### WORK REQUEST:
Below are lines of data; restate word for word those running from the line containing "At what coordinates should I click to accomplish: Expand" to the line containing "Task: Click Goku's orange gi in the image", inclusive, and no others.

START MATERIAL TO PROCESS

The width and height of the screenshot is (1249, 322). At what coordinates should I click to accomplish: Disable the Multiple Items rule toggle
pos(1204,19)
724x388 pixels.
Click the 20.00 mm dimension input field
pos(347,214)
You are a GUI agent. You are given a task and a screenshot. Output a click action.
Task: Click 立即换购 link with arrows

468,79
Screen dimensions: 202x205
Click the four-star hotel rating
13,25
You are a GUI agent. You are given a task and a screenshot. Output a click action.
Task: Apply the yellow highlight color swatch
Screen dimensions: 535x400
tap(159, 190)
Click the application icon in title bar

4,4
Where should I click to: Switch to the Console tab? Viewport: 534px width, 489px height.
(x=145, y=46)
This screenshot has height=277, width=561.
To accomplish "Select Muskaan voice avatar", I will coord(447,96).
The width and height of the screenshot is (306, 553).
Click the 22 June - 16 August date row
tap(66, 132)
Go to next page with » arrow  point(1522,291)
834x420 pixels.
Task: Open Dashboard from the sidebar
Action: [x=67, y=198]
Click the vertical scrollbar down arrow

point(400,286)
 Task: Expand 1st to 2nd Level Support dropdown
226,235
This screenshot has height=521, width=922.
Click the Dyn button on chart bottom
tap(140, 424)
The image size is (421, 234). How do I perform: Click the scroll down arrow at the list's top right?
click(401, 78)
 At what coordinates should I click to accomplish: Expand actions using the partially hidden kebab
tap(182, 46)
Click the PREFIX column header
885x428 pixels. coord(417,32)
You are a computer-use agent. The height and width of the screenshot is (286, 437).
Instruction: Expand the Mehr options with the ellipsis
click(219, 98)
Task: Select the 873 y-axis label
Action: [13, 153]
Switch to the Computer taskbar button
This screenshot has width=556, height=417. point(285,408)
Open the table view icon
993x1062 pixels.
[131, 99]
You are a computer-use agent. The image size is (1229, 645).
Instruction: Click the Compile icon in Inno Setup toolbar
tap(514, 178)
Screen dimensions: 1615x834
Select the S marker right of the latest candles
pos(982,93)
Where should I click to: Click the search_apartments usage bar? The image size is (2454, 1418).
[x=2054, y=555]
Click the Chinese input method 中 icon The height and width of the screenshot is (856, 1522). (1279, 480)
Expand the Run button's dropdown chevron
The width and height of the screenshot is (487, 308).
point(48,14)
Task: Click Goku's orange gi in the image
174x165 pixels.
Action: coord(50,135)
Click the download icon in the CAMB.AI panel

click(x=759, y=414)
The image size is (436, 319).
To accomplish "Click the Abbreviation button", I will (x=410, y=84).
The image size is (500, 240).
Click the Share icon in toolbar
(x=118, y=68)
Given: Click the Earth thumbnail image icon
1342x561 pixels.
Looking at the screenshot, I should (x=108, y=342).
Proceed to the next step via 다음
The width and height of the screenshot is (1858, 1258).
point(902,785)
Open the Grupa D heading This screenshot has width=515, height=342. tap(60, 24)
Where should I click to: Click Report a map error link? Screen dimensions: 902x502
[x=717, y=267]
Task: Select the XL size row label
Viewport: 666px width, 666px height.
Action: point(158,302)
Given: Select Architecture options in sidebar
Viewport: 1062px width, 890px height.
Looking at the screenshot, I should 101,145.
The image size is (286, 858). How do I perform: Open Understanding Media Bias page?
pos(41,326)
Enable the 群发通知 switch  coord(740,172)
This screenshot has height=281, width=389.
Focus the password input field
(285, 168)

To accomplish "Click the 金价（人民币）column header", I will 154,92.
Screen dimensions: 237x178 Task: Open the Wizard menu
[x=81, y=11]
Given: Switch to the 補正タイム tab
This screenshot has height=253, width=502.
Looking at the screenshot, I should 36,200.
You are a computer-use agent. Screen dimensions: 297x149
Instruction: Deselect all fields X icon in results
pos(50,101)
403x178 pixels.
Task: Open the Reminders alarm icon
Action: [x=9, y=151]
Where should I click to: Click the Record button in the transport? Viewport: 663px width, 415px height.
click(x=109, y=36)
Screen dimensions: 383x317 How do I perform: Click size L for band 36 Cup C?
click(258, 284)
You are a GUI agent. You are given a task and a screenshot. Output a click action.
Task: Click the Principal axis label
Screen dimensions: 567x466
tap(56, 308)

END MATERIAL TO PROCESS

### EXERCISE ANSWER:
 At what coordinates should I click to accomplish: Expand actions using the partially hidden kebab
tap(182, 46)
Click the PREFIX column header
885x428 pixels. coord(417,32)
You are a computer-use agent. The height and width of the screenshot is (286, 437).
Instruction: Expand the Mehr options with the ellipsis
click(219, 98)
Task: Select the 873 y-axis label
Action: [13, 153]
Switch to the Computer taskbar button
This screenshot has width=556, height=417. point(285,408)
Open the table view icon
993x1062 pixels.
[131, 99]
You are a computer-use agent. The image size is (1229, 645).
Instruction: Click the Compile icon in Inno Setup toolbar
tap(514, 178)
Screen dimensions: 1615x834
Select the S marker right of the latest candles
pos(982,93)
Where should I click to: Click the search_apartments usage bar? The image size is (2454, 1418).
[x=2054, y=555]
Click the Chinese input method 中 icon The height and width of the screenshot is (856, 1522). (1279, 480)
Expand the Run button's dropdown chevron
The width and height of the screenshot is (487, 308).
point(48,14)
Task: Click Goku's orange gi in the image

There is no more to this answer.